Real-world examples help illustrate the difference between these collision types:
- Elastic Collision Examples: The collision between two billiard balls or the collision between atoms in an ideal gas are close approximations of elastic collisions. When a basketball is bounced properly, it returns to nearly the same height, showing a highly elastic collision with the ground.
- Inelastic Collision Examples: A car crash is a classic example where kinetic energy is lost to sound and metal deformation. A mudball thrown against a wall that sticks to it is a perfectly inelastic collision.
3. What happens to objects in a perfectly inelastic collision?
In a perfectly inelastic collision, the colliding objects stick together after the impact and move with a single, common velocity.
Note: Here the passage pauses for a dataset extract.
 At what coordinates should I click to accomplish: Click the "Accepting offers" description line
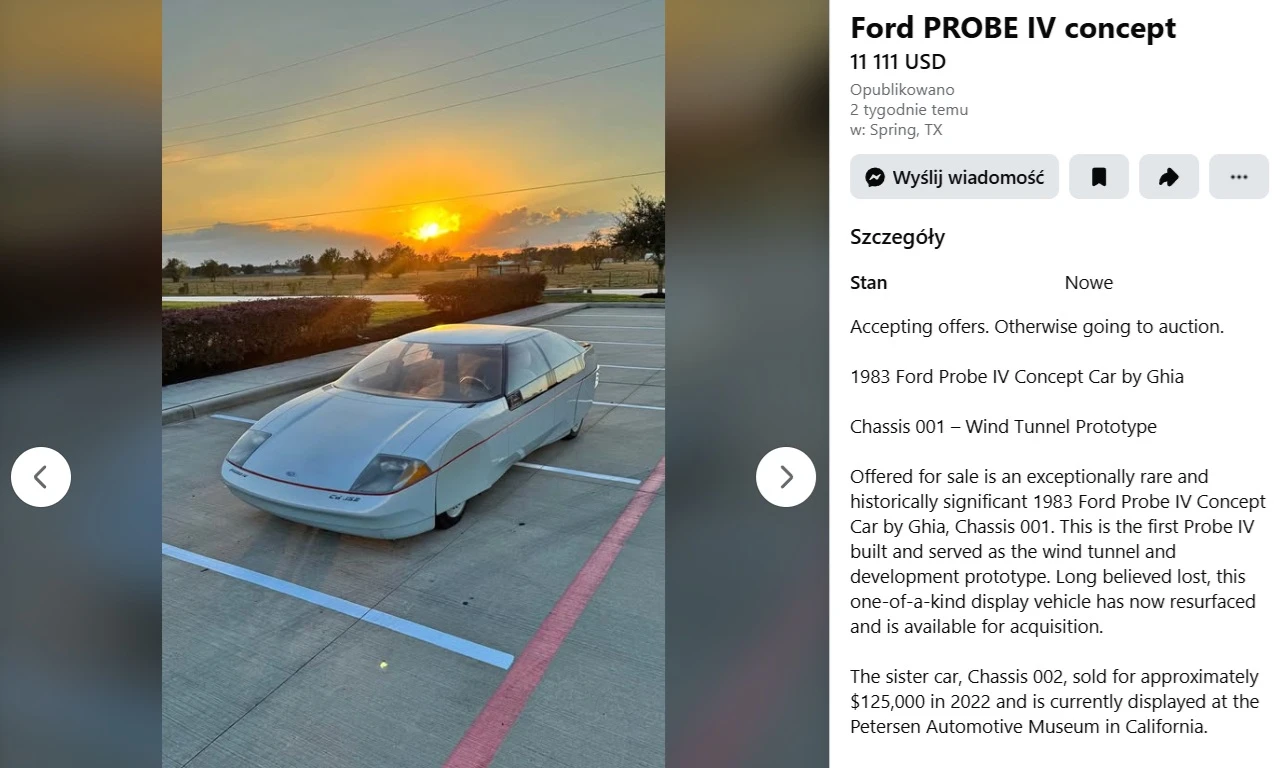(x=1036, y=327)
This type of collision results in the maximum possible loss of kinetic energy from the system, while still conserving the total momentum.
4. Why is analyzing a collision in two dimensions more complex than in one dimension?
Analyzing a collision in two dimensions is more complex because momentum must be conserved independently along two perpendicular axes (usually the x and y axes). Instead of a single momentum equation, you need to apply the law of conservation of momentum separately for the x-components and y-components of velocity, leading to a system of equations to solve for the final state.
5. If momentum is conserved in all types of collisions, why do we need to distinguish between elastic and inelastic types?
While total momentum is always conserved in an isolated system, distinguishing between elastic and inelastic collisions is crucial for understanding the energy dynamics. The distinction tells us what happens to the kinetic energy. Knowing a collision is elastic allows us to use the conservation of kinetic energy as a second powerful tool to solve for final velocities. For inelastic collisions, it tells us that we must account for energy loss to accurately describe the outcome.
6. What does the coefficient of restitution tell us about a collision?
The coefficient of restitution (e) is a measure of the 'elasticity' of a collision. It is the ratio of the final relative velocity to the initial relative velocity between two objects after they collide. Its value tells us the type of collision:
- e = 1: Perfectly elastic collision (no kinetic energy is lost).
- e = 0: Perfectly inelastic collision (maximum kinetic energy is lost, objects stick together).
- 0 < e < 1: A real-world inelastic collision where some kinetic energy is lost.
7. What happens in a one-dimensional elastic collision if a light object hits a very heavy object at rest?
In a one-dimensional elastic collision where a very light object (m1) hits a very heavy object (m2) at rest, the light object will essentially bounce back with nearly the same speed it had initially, while the heavy object will remain almost stationary. This is because the massive object's inertia is too large for the light object's momentum to cause any significant change in its velocity.